Selasa, 28 Agustus 2012

PRODUKSI PREMIER OIL NAIK 26,5%

Jakarta - Premier Oil Plc, perusahaan minyak dan gas asal Inggris, mencatat realisasi produksi gas di Indonesia sepanjang semester I 2012 sebesar 248 miliar british thermal unit per hari (bbtud), naik 26,5% dari periode yang sama tahun lalu 196 bbtud. Simon Lockett, Presiden Direktur Premier Oil, menyatakan kenaikan tersebut seiring dengan mulai berproduksinya Lapangan Gajah Baru, Blok West Natuna Blok A di Kepulauan Riau pada Oktober 2011.

Produksi gas dari Blok West Natuna Blok A pada paruh pertama tahun ini naik 39,6%  menjadi 215 bbtud, naik dari 154 bbtud pada semester I 2011. Produksi tersebut berasal dari Lapangan Anoa dan Gajah Baru. Untuk produksi minyak dari Lapangan Anoa 2.600 barel per hari, naik dari 1.700 barel per hari pada periode yang sama tahun lalu

Sementara dari Lapangan Kakap yang 18,75% sahamnya dikuasai Premier Oil menyumbang gas 33 bbtud, atau turun 21,4% dari produksi periode yang sama tahun lalu 42 bbtud. Produksi minyak dari lapangan ini 4.000 barel per hari.
Jika diakumulasikan total produksi migas dari lapangan yang dikelola perseroan di Indonesia sebesar 14.600 barel setara minyak per hari (boepd) pada semester I 2012, atau naik 35% dibandingkan periode yang sama tahun lalu 10.800 boepd.

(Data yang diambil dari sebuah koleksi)
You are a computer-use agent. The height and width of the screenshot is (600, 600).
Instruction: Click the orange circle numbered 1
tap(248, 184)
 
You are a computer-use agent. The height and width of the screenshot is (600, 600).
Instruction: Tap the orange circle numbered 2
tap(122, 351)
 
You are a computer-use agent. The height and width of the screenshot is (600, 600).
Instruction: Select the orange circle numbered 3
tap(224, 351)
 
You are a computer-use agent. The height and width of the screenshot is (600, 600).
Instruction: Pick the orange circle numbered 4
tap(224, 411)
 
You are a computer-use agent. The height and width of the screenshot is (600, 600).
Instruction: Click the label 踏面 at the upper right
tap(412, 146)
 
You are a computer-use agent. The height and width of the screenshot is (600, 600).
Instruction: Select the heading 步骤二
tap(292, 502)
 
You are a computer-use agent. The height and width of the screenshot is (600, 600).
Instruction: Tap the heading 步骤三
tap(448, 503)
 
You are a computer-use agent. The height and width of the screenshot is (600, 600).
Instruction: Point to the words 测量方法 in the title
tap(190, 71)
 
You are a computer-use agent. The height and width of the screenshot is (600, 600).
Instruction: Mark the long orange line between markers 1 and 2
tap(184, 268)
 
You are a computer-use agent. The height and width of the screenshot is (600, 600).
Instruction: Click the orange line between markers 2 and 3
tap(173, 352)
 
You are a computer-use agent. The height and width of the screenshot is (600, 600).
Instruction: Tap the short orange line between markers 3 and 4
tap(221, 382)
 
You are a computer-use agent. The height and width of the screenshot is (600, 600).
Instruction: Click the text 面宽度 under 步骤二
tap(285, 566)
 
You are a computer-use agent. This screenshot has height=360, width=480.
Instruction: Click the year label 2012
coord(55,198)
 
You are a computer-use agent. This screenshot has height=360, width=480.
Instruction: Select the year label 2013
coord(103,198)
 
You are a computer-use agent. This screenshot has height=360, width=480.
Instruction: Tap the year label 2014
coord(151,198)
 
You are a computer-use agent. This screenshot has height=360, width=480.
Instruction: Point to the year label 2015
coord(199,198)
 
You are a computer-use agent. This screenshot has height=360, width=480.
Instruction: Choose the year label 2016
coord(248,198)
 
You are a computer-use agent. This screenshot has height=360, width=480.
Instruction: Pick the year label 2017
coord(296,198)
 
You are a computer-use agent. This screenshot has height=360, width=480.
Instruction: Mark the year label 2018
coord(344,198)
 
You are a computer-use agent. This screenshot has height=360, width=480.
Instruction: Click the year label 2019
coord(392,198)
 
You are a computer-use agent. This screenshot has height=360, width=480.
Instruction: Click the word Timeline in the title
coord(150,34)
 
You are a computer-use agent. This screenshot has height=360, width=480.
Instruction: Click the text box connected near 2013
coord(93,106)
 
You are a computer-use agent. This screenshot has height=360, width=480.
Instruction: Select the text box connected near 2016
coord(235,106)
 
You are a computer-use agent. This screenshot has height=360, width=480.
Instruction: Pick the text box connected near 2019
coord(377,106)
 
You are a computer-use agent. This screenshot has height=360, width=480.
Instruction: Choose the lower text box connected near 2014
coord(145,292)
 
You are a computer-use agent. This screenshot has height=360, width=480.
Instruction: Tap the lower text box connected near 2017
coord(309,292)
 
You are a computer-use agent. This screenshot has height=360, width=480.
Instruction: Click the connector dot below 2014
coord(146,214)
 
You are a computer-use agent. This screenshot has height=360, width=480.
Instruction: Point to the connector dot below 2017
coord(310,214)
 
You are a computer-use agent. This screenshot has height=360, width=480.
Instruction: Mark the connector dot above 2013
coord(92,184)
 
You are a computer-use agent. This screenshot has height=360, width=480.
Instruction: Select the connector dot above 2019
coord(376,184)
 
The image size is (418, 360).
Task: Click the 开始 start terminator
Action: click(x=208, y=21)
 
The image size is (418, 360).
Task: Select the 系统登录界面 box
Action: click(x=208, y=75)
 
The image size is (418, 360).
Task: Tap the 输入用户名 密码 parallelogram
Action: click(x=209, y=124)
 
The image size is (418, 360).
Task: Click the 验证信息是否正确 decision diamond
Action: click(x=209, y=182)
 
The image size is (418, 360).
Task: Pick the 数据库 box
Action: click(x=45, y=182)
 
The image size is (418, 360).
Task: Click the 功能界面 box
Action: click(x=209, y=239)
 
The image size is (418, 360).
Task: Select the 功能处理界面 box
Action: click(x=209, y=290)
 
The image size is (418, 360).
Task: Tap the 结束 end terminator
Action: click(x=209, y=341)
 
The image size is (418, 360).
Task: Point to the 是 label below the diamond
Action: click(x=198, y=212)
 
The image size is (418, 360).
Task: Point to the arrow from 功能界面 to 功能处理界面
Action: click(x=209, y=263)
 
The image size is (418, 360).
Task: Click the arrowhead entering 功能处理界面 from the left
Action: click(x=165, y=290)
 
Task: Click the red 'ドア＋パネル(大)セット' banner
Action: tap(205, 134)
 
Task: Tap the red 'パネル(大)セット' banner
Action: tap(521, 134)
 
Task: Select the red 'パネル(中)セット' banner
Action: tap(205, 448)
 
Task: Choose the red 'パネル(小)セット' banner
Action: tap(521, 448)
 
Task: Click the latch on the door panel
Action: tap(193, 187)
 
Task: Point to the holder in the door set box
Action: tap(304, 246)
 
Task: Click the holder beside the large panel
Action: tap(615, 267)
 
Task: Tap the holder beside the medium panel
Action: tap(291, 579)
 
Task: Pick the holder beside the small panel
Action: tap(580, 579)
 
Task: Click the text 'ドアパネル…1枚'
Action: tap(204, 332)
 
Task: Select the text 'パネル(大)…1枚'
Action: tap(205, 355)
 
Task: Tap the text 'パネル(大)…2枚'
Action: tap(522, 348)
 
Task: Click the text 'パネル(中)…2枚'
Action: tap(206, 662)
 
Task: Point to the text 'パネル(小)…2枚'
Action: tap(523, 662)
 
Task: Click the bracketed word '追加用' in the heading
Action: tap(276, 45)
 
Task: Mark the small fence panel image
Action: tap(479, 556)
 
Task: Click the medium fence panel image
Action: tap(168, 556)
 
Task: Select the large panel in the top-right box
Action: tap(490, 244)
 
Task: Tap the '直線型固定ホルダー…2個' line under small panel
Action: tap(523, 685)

_Yang harus dikerjakan_
- a) Ubah paragraf yang diawali "Produksi gas dari Blok West Natuna Blok A" dalam berita produksi Premier Oil menjadi daftar poin singkat tanpa menghilangkan angka-angkanya.
- b) Tolong salin tanpa perubahan bagian berita produksi Premier Oil mulai dari "Jika diakumulasikan total" sampai "lalu 10.800 boepd.".
- c) Teruskan berita tentang produksi Premier Oil itu, mulai setelah kalimat terakhirnya.
Data ini berasal dari sumber yang berbeda.

_Daftar jawaban_
- a)
- Produksi gas Blok West Natuna Blok A pada semester I 2012: 215 bbtud, naik 39,6% dari 154 bbtud pada semester I 2011.
- Produksi gas berasal dari Lapangan Anoa dan Gajah Baru.
- Produksi minyak Lapangan Anoa: 2.600 barel per hari, naik dari 1.700 barel per hari pada periode yang sama tahun lalu.

- b)
Jika diakumulasikan total produksi migas dari lapangan yang dikelola perseroan di Indonesia sebesar 14.600 barel setara minyak per hari (boepd) pada semester I 2012, atau naik 35% dibandingkan periode yang sama tahun lalu 10.800 boepd.

- c)
Produksi migas dari Indonesia menyumbang 25% dari total produksi Premier Oil di berbagai negara sebesar 58.400 boepd  pada paruh pertama tahun ini. “Kinerja produksi yang membaik di Indonesia dari Blok West Natuna Blok A," kata dia seperti dikutip dari keterangan resmi perseroan.
Saat ini Premier bekerja sama dengan Badan Pelaksana Kegiatan Hulu Minyak dan Gas Bumi (BP Migas) terus berdiskusi dengan pembeli potensial mengenai penjualan gas tambahan sebesar 40 bbtud  ke konsumen domestik dari lapangan Gajah Baru.

Gde Pradnyana, Deputi Pengendalian Operasi BP Migas, menyatakan pasokan gas dari Lapangan Gajah Baru batal didistribusikan ke PT Krakatau Steel Tbk (KRAS), badan usaha milik negara di sektor aneka industri, karena perusahaan itu keberatan dengan harga yang dipatok. "Kami sedang menawarkannya ke PT PLN (Persero) untuk memenuhi pasokan gas di Batam," jelas dia.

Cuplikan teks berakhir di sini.